Written instruction
Render as a numbered list the lines of the data from the line containing "You are a GUI" through the end of the data, omitting blank lines. Leave the pictures out of the list.

Dataset extract
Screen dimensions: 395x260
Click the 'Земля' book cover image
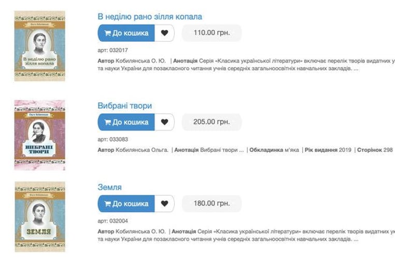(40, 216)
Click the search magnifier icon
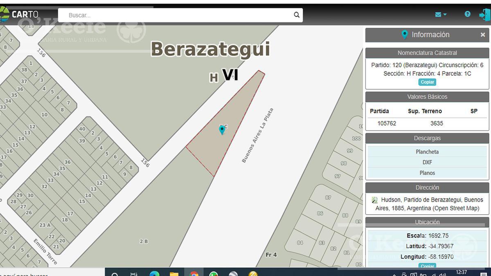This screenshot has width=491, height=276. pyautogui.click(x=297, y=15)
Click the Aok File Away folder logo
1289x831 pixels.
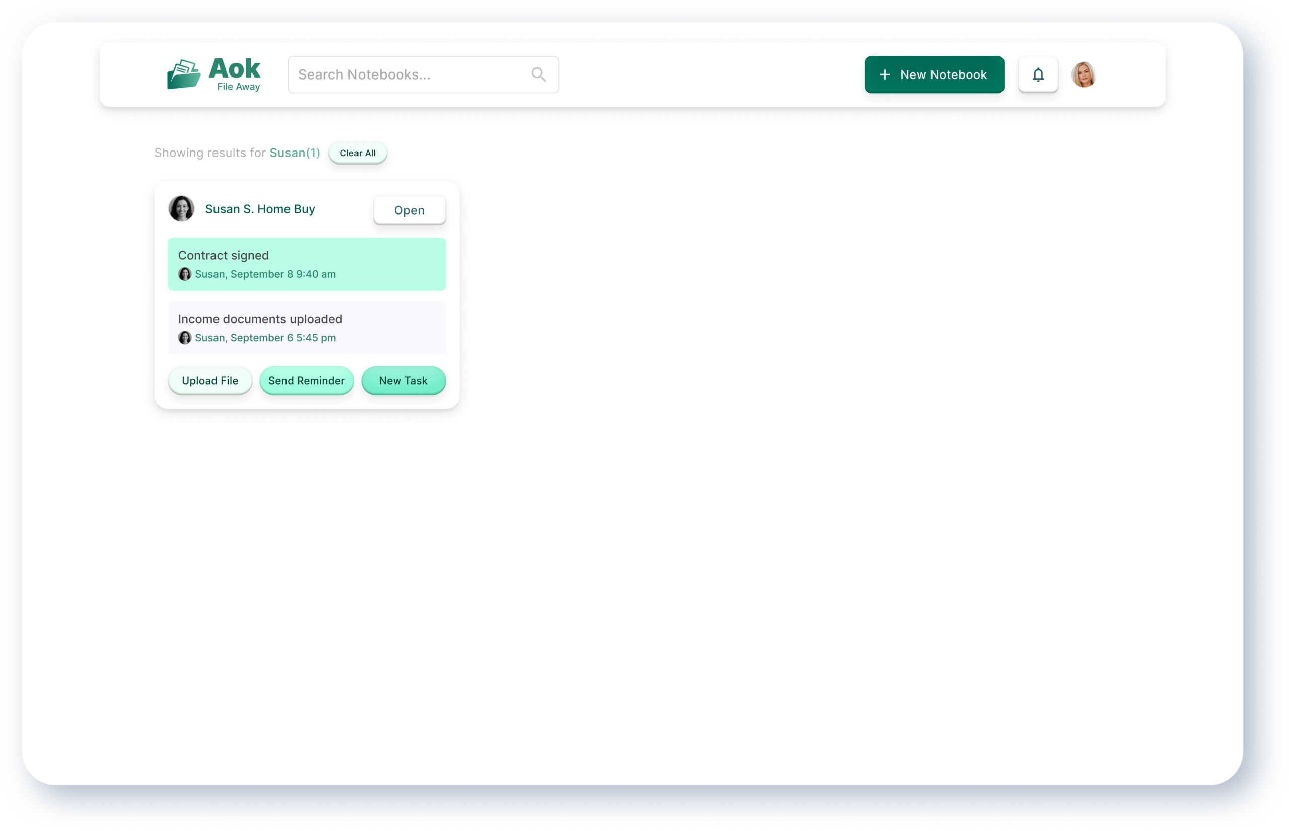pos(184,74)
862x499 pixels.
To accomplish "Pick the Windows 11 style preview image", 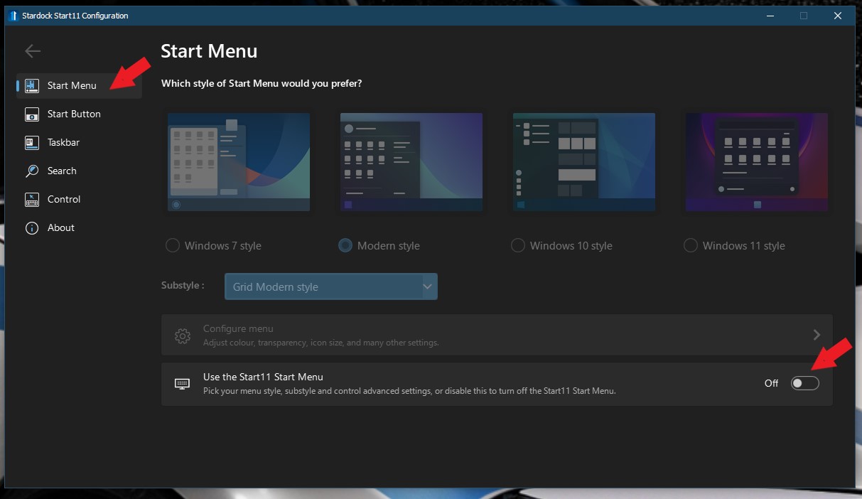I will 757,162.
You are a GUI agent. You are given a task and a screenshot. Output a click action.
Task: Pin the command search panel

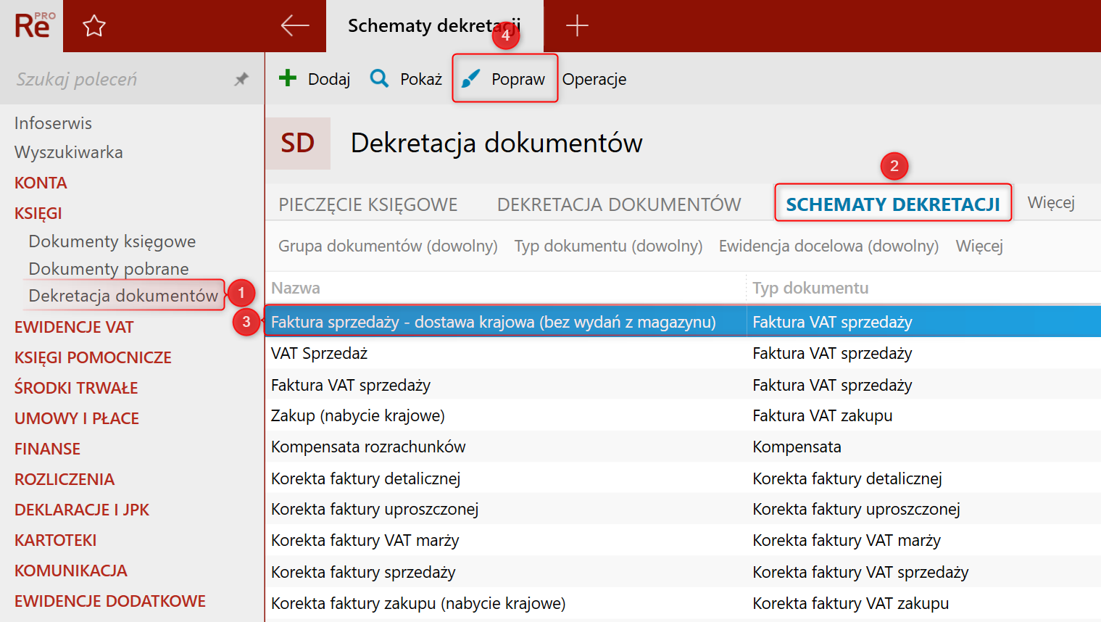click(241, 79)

Finished task
1. You are a GUI agent. You are given a task and a screenshot. Output a click action.
2. Task: Pin the command search panel
3. click(241, 79)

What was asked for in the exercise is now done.